__Task instructions__
Go through the material line by line and tally those containing the string "each". Only the tally is wanted.

__Extracted information__
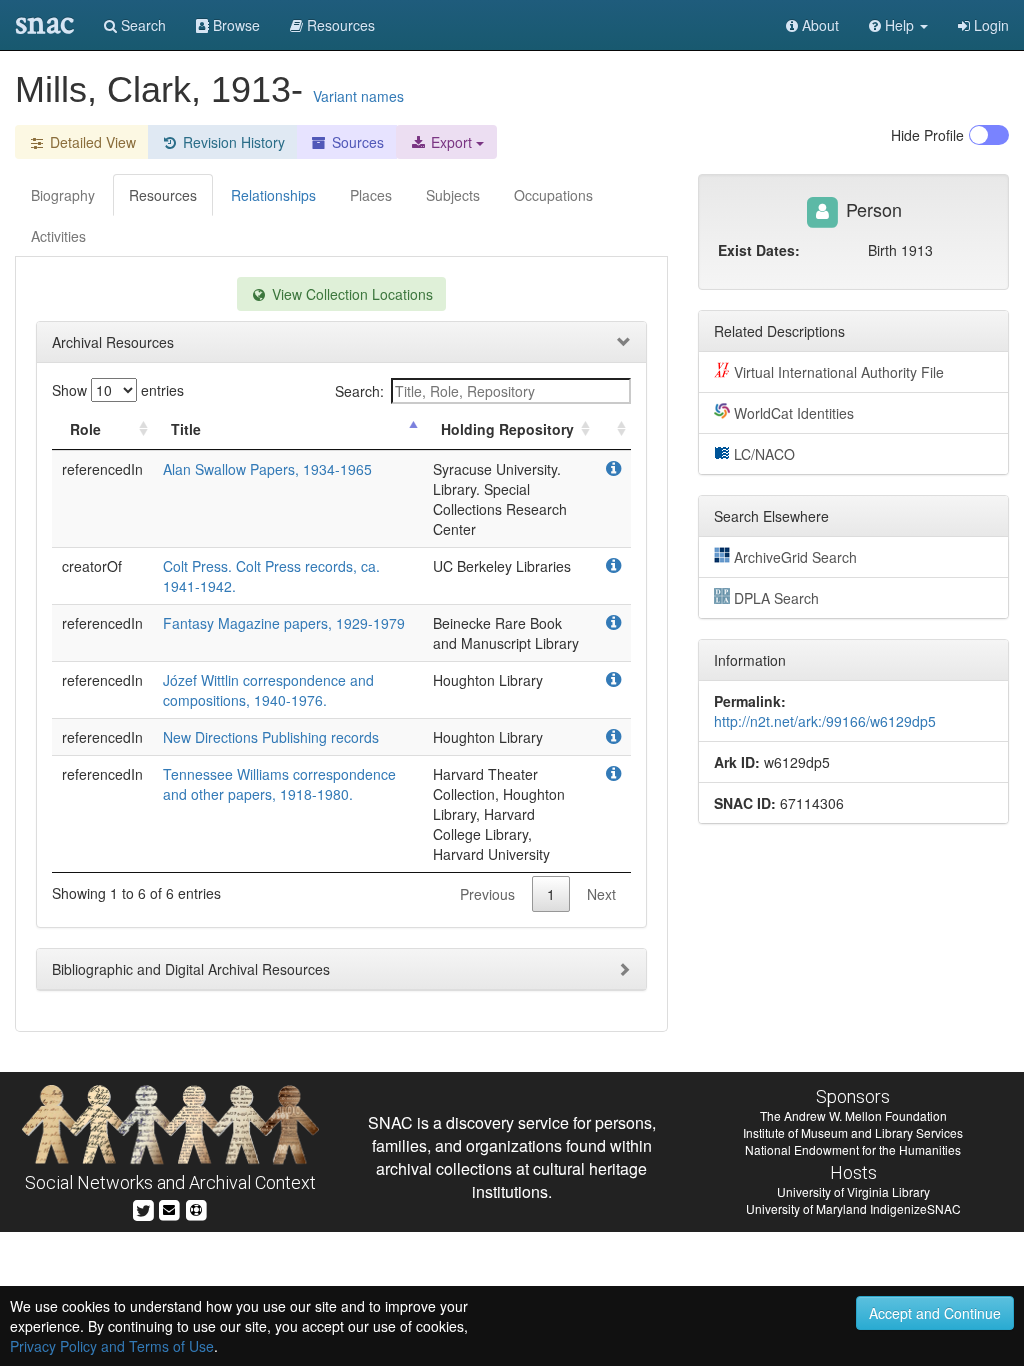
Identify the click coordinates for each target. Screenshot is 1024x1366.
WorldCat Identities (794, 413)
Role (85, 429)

* * *

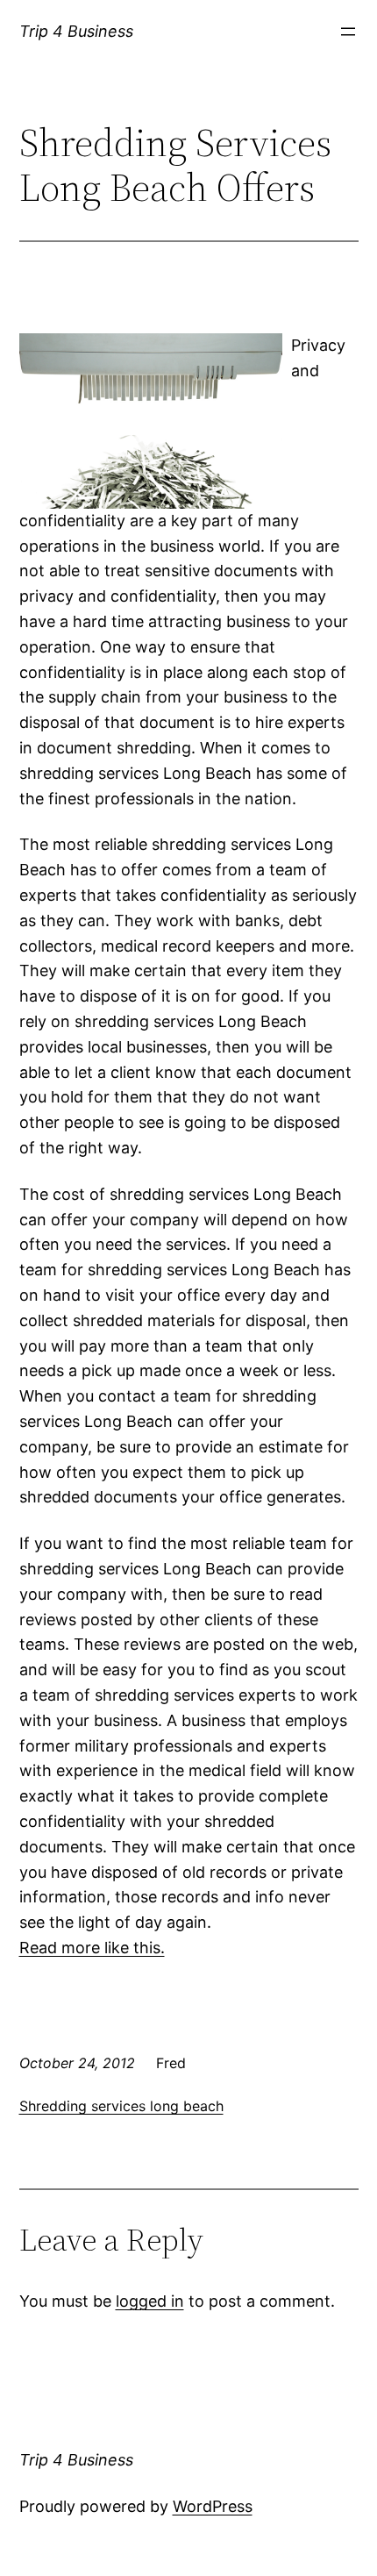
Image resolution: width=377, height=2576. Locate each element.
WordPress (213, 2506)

__Answer to this exercise__
2